The Silmarilion by J.R.R. Tolkien. This is such an intricate and beautiful set of stories. Reading it, to me, was an experience of having the pagan myths I loved as a child reconciled with a truly Christian worldview, in a way that does not compromise either. In short, it is a great new mythology. And besides, Fr. Zehnle already took The Lord of the Rings so I had to come up with something new.

Lost in the Cosmos by Walker Percy. I’m not sure whether to call this fiction or non-fiction. It is certainly applicable to our society, and what’s more it gives the reader so many fascinating ideas that it is well worth reading.

The Metamorphoses by Ovid. These are somewhat silly poems, and center frequently on sexual themes. However, the reason for my interest in them is that they are a wonderful collection of ancient myths, usually in the forms we are used to. They are cleverly written and reflect a great deal of what was good and what was bad in pre-Christian Roman society.

Three authors everyone should read:

J.R.R. Tolkien. Of course. Everyone absolutely should read Tolkien. I myself have read Lord of the Rings four times, and I am working on my fifth (reading it with Catherine, who has never read it before.) Tolkien’s works were what got me interested in Catholicism in the first place.

G.K. Chesterton. He’s funny, prophetic, poetic, and a great writer. Everything from “Lepanto” to the Fr. Brown stories posess their own kind of beauty and greatness. I have not read a quarter of what I should read of his works.

Walker Percy. Another author I haven’t read as much of as I would like. I can’t quite figure him out, either, but every time I read something of his I find myself thinking about various points and getting new ideas, so I think that is a good thing.

Three books no one should read:

The Egypt Game by Zilpha Keatley Snyder. It’s an awful book for “Young Adults” or whatever the age category is called. I was forced to read it in sixth grade, and it was absolutely miserable. I highly recommend not reading it and not forcing your children or students to do so.

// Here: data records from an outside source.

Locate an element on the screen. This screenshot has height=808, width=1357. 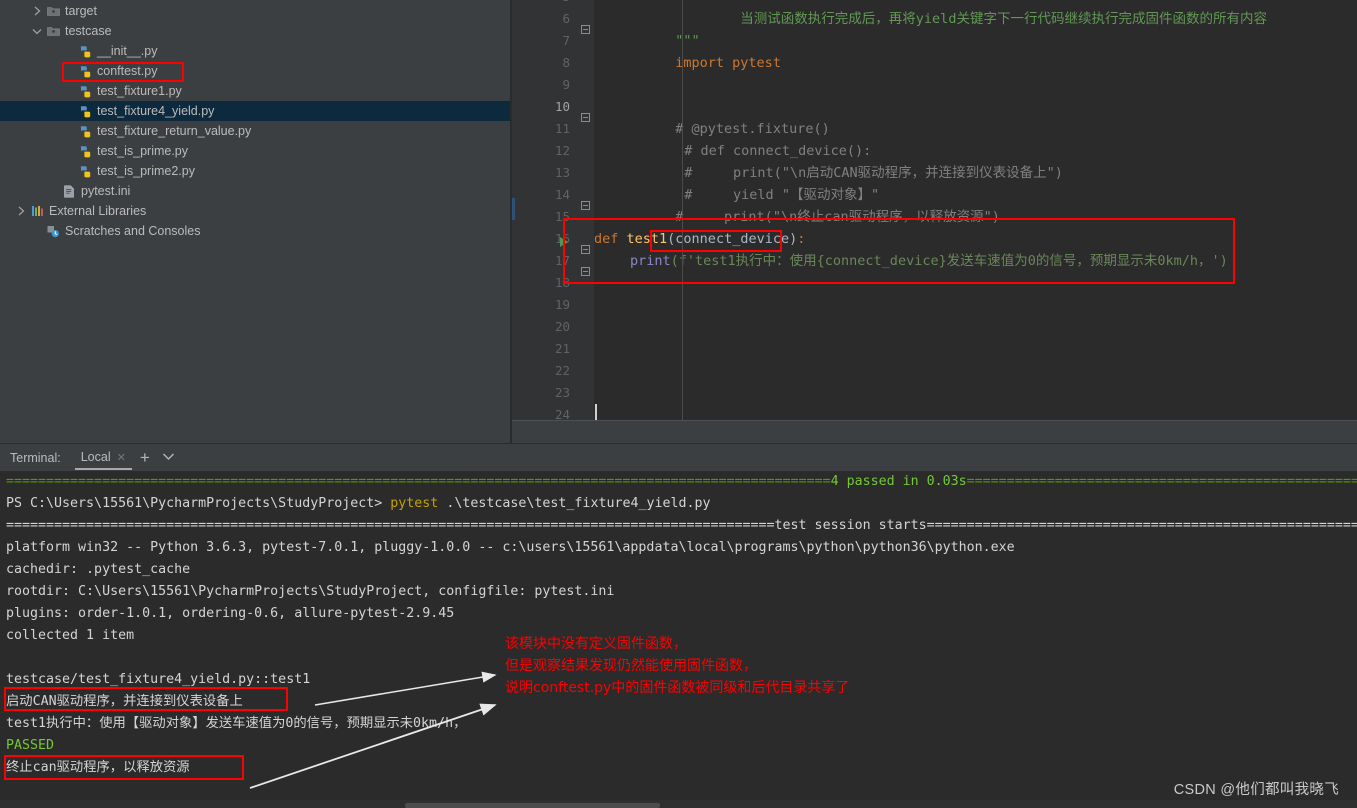
keyword-def: def is located at coordinates (606, 239).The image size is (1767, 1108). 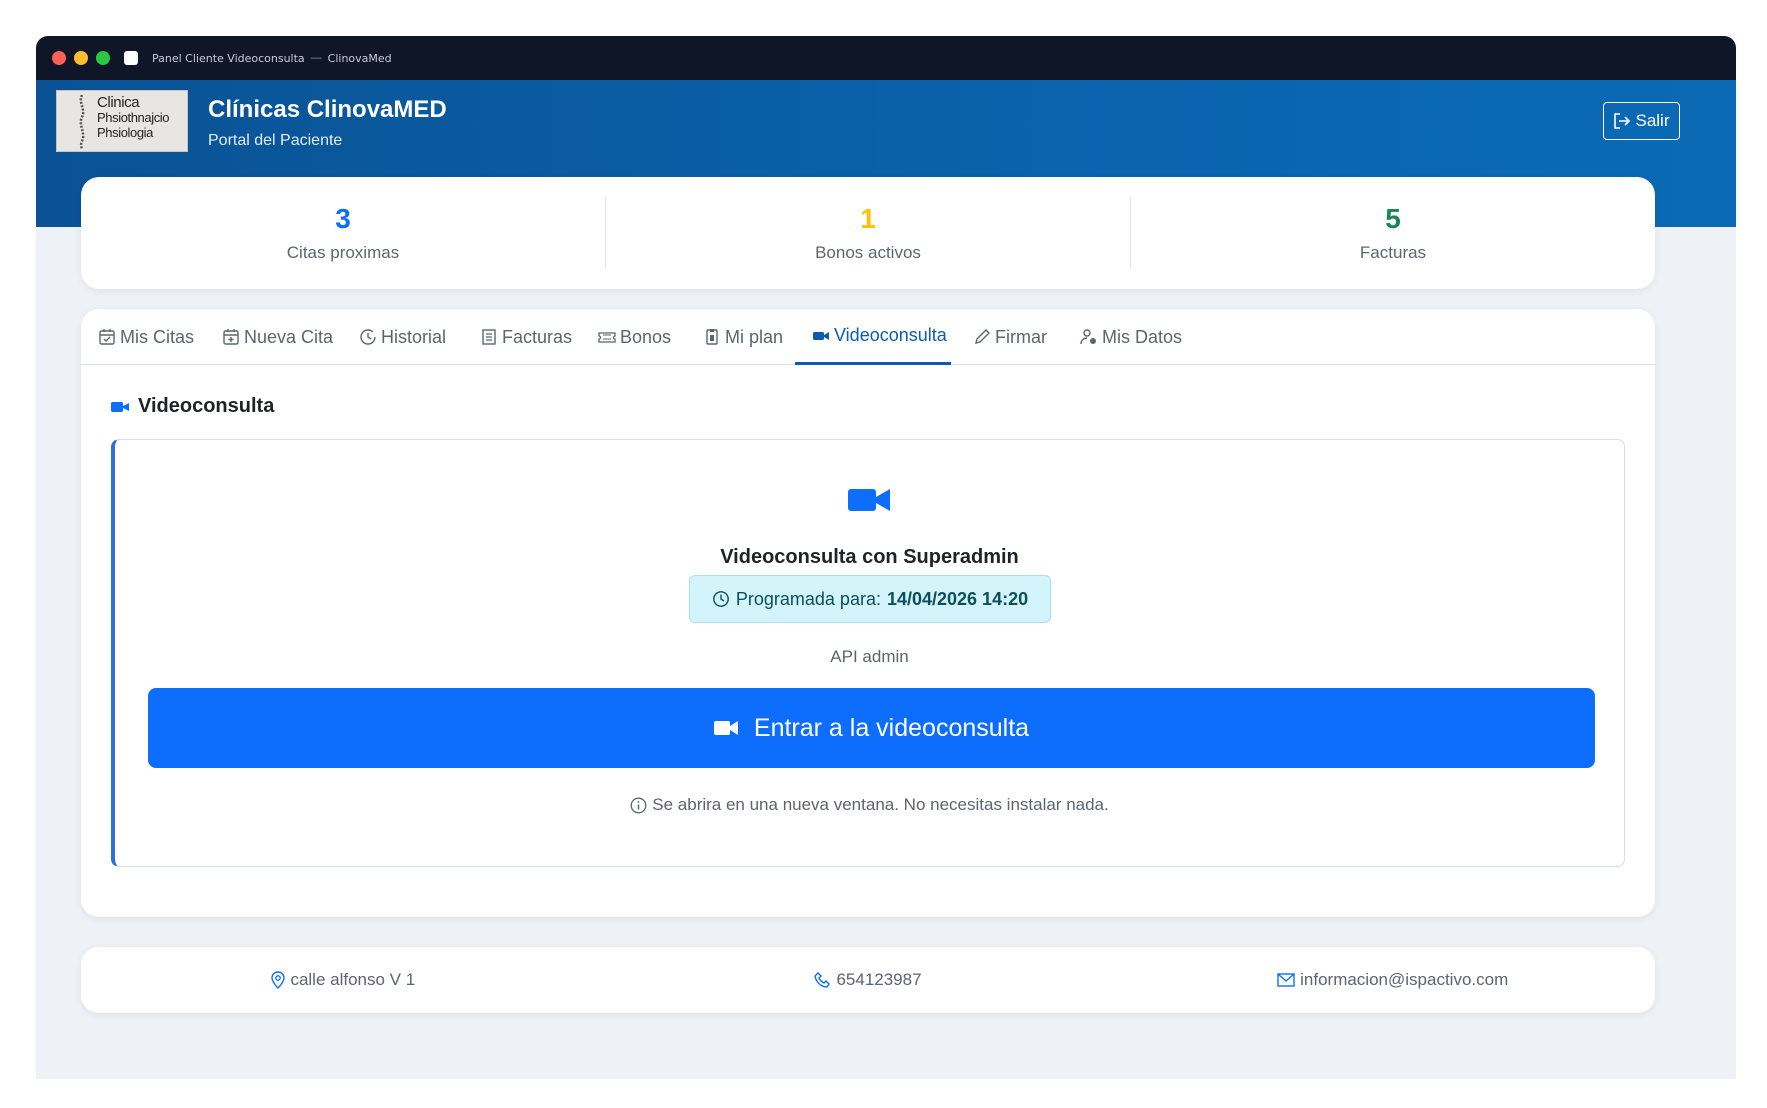 I want to click on footer-email: informacion@ispactivo.com, so click(x=1392, y=980).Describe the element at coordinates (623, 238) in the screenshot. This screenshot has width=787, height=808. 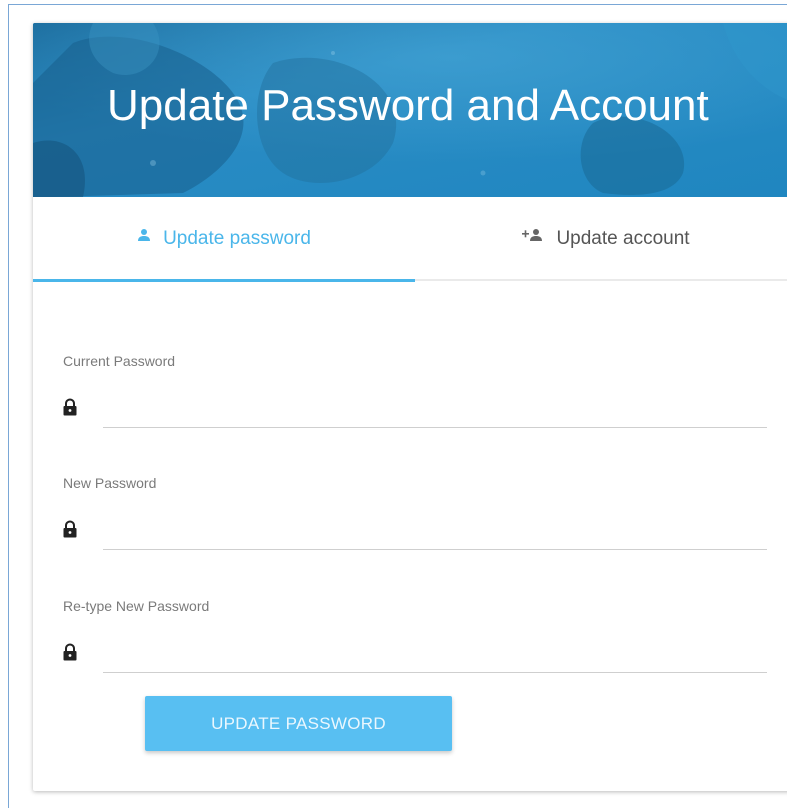
I see `tab-update-account-label: Update account` at that location.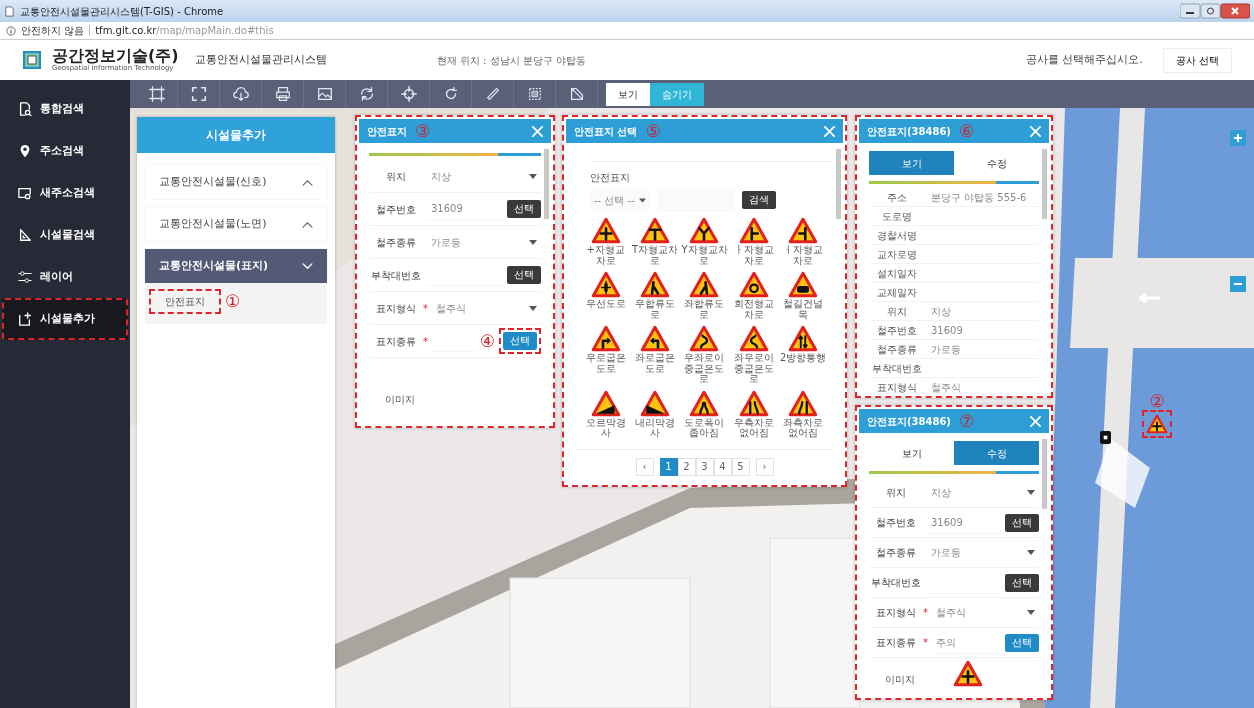 Image resolution: width=1254 pixels, height=708 pixels. I want to click on search-button: 검색, so click(759, 200).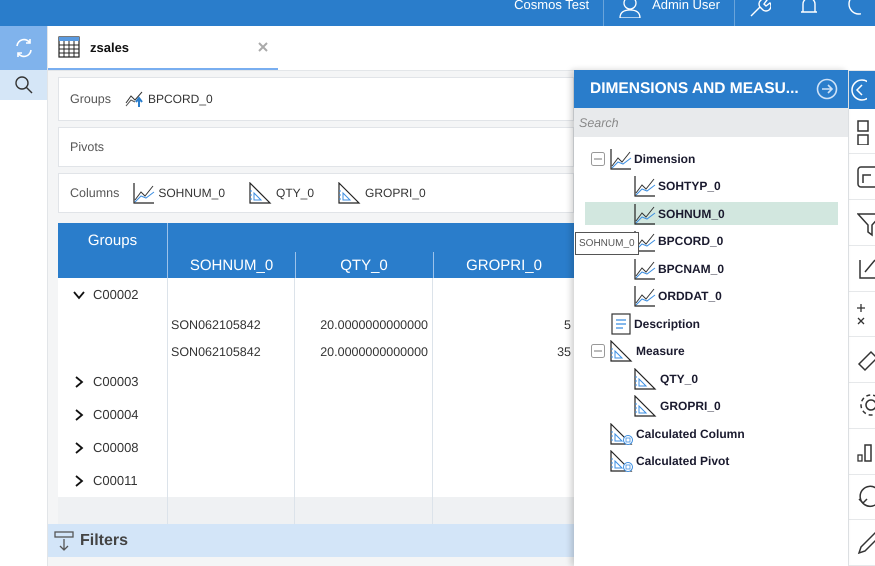 The height and width of the screenshot is (566, 875). What do you see at coordinates (712, 186) in the screenshot?
I see `tree-item: SOHTYP_0` at bounding box center [712, 186].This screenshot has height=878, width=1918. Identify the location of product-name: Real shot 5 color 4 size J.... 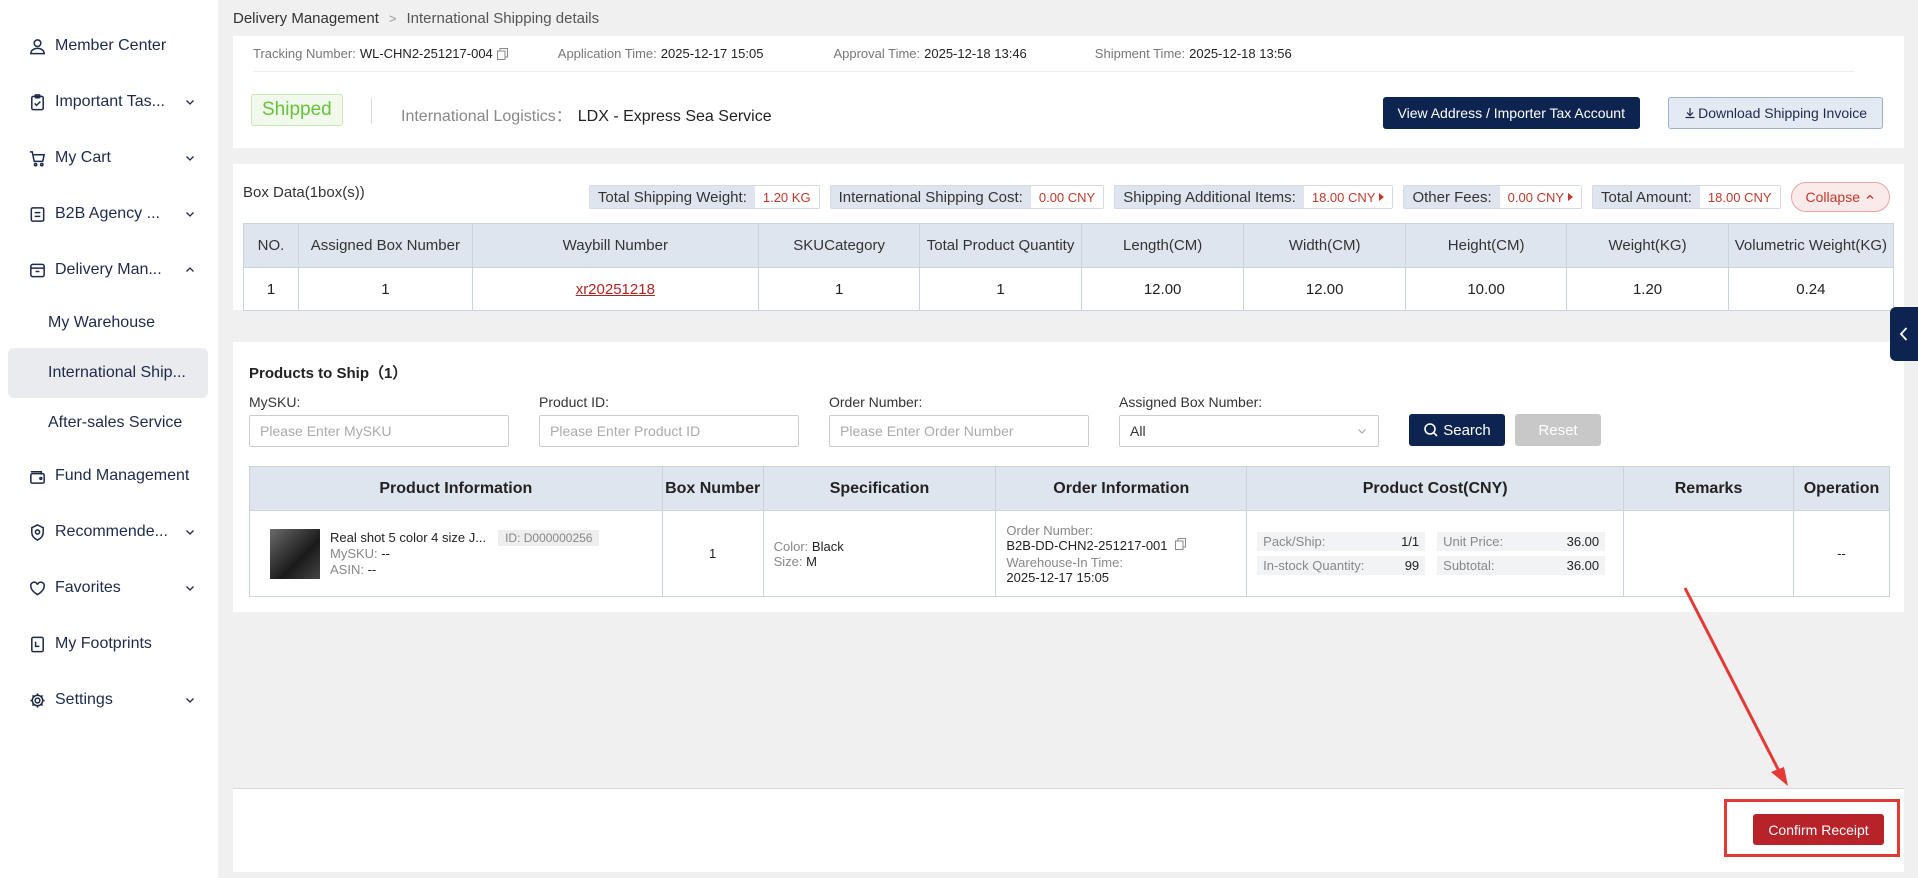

Cognition by Margaret Matlin. This is the book for a Cognitive Psychology class I am taking. In fact, I am using that book to symbolize all psychology textbooks, which are almost always dreadfully boring and un-informative.

Women’s Lives: A Topical Approach by Claire Etaugh and Judith Bridges.  Essentially a celebration of everything that is wrong with the world.  This was used as a textbook for a “Women’s Studies” class I had to take at Santa Clara University, and is a truly loathsome book.

Well, now that I have completed the meme myself, I must inflict it upon others.  I would tag Jeff Culbreath, but he just said he doesn’t want to have to make a list of books.  So, I tag Felix Randal, Chris at Domine Non Sum Dignus, and of course Mr. Culbreath if he is interested in doing it.